Pop Music * Even if efforts to curb the exchange service succeed, what's to stop others?

January 16, 2001|LOU CARLOZO | CHICAGO TRIBUNE

By his own account, 20-year-old Bradley Coleman, a junior at Rutgers University in New Jersey, is a clean-cut college kid. "I'm a very moral person," he said. "I never steal, I don't gossip. However . . ."

Mention the Internet--music in particular--and the computer science major dishes a guilt-riddled confession: "I'm a die-hard pirate on the Net."

Coleman has downloaded nearly 2,000 free songs in the form of MP3s--musical files that can be sent from one computer to another, much like e-mail. He plucked a good chunk of those cuts from Napster, a service that allows its users to trade music without paying a cent.

And while Napster is the most prominent target of the record industry's anti-piracy efforts on the Internet (and, indeed, the subject of a pending merger with a record company), it is but one of many places where people can go for free music.

And trying to shutter them all, industry experts say, is like playing a no-win game of virtual whack-a-mole: Pound away at one site and another one (or 10) will pop up somewhere else.

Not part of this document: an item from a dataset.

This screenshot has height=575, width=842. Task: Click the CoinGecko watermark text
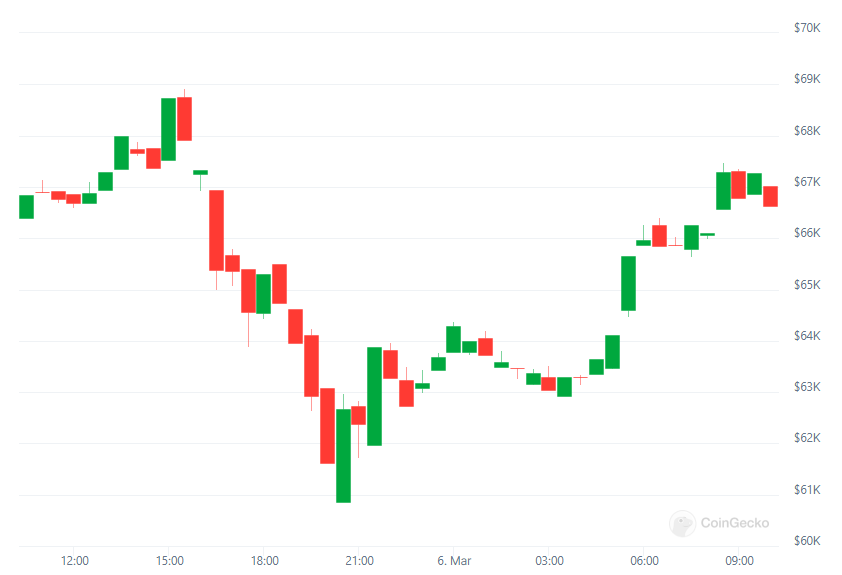point(735,523)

"It's obvious that things like Napster will continue forever, and it's impossible to try to control them," said Shellac guitarist and Chicago-based recording engineer Steve Albini. "I have absolutely no complaint with Napster and other protocols for exchanging music. They are free exchanges. There's absolutely no money involved. To my ears, it's as harmless as making a cassette copy to trade with a friend."

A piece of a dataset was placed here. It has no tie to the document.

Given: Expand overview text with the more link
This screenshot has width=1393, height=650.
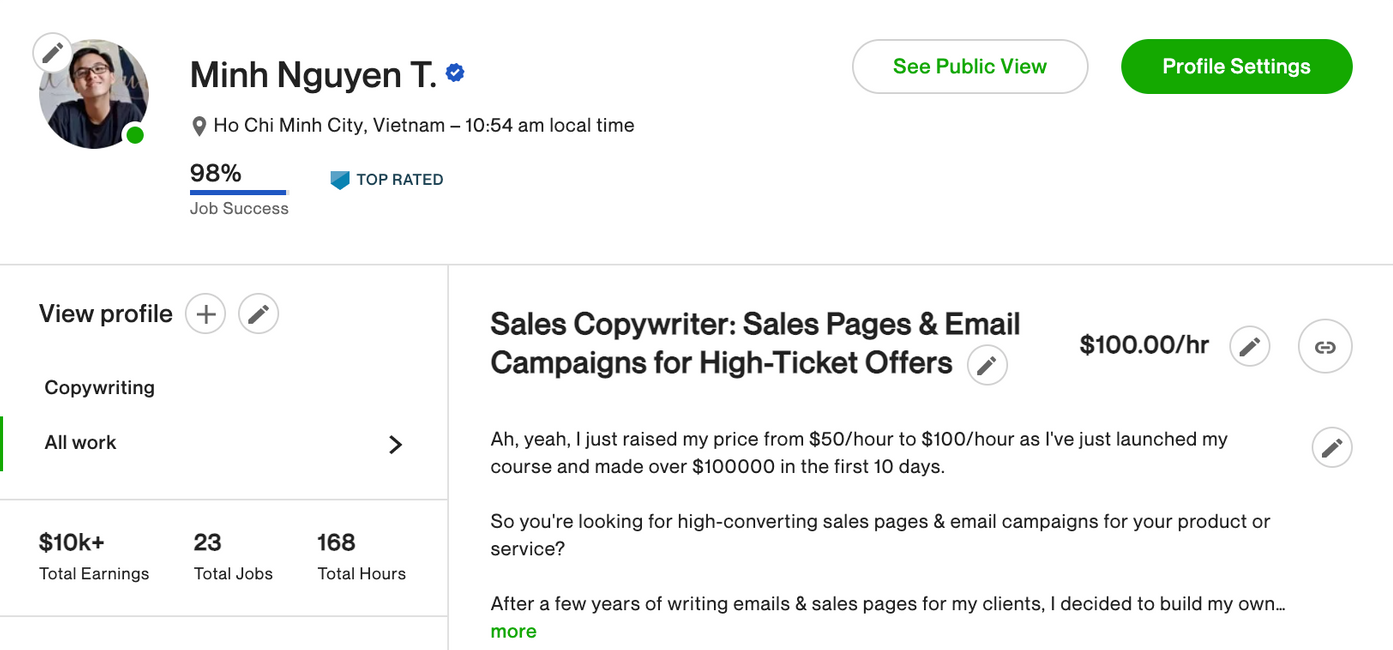Looking at the screenshot, I should [513, 631].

Albini raises a key distinction that separates Napster and its ilk from the traditional "pirates" or bootleggers: No one, it seems, makes any money from bartering music via the Web.

But record-industry heavyweights, translating all of that free song traffic into lost income, see the piracy question in entirely opposite terms, and they are still trying to shut down Napster in federal court for copyright infringement.

Meanwhile, Coleman, like many Napster users, admits mixed emotions over his downloading jones. "I would never steal so much as a Tootsie Roll in real life," he said. "But the Internet is all about getting something for nothing."

And it is that Webhead manifesto--"something for nothing"--that promises to keep the Internet's free music suppliers operating well after Napster either closes or morphs into a subscription service.

"The thing that really ticks me off about this Napster thing is that they are thieves, period," said C. Michael Greene, president of the National Academy of Recording Arts & Sciences. "People think they're ripping off the record companies, and who minds ripping them off? Maybe what they don't recognize is when they use Napster, the artists, the studios, the engineers--the entire food chain that's involved in this--is harmed. And we've got to sensitize people to that fact."

Still, Greene acknowledges that the record industry has created a lot of ill will over the last two decades by overcharging consumers for mediocre CDs--and that free-music sites, legal or no, are likely here to stay.

"It's cutting off a lizard's tail; he'll just grow another one," Greene said. "I don't think we should spend a whole lot of money trying to come up with secure digital music. It'll just get hacked. What we've got to do is give consumers more value for their money and give people six or seven good cuts on a CD instead of loading it up with filler material."

Sometimes Free Music Leads to a Big Payoff

What the music moguls seem to overlook is that free music, somewhere down the line, can translate into a big payoff. Such was the logic when Tom Petty gave out his single "Free Girl Now" on MP3.com last year. His record label, Warner Bros., pulled the plug after a few days. But some 150,000 people downloaded the song--meaning that Petty can target merchandising efforts directly to those listeners. It's also likely that he picked up thousands of new (and record-buying) fans in the process.

For a more old-fashioned example, consider the Grateful Dead, a band that not only allowed but encouraged fans to make unauthorized "bootleg" recordings of all its live concerts. Years of tape swapping spread the band's renown and won it one of the most loyal followings in rock history.

A key element in those cases is that the artists themselves authorized the giveaways. Anti-Napster acts such as Metallica argue that it amounts to piracy when others do the giving away on a grand scale, without permission. Still, it's equally possible that before suing Napster, Metallica benefited from free exposure on the exchange.

"I have bought some artists' CDs that I had never heard of, all because of the free service on Napster," said Shannon Biehl, 22, a college student from Rockingham, N.C. "You only have to download what you want, and if something is trashy, you can delete it."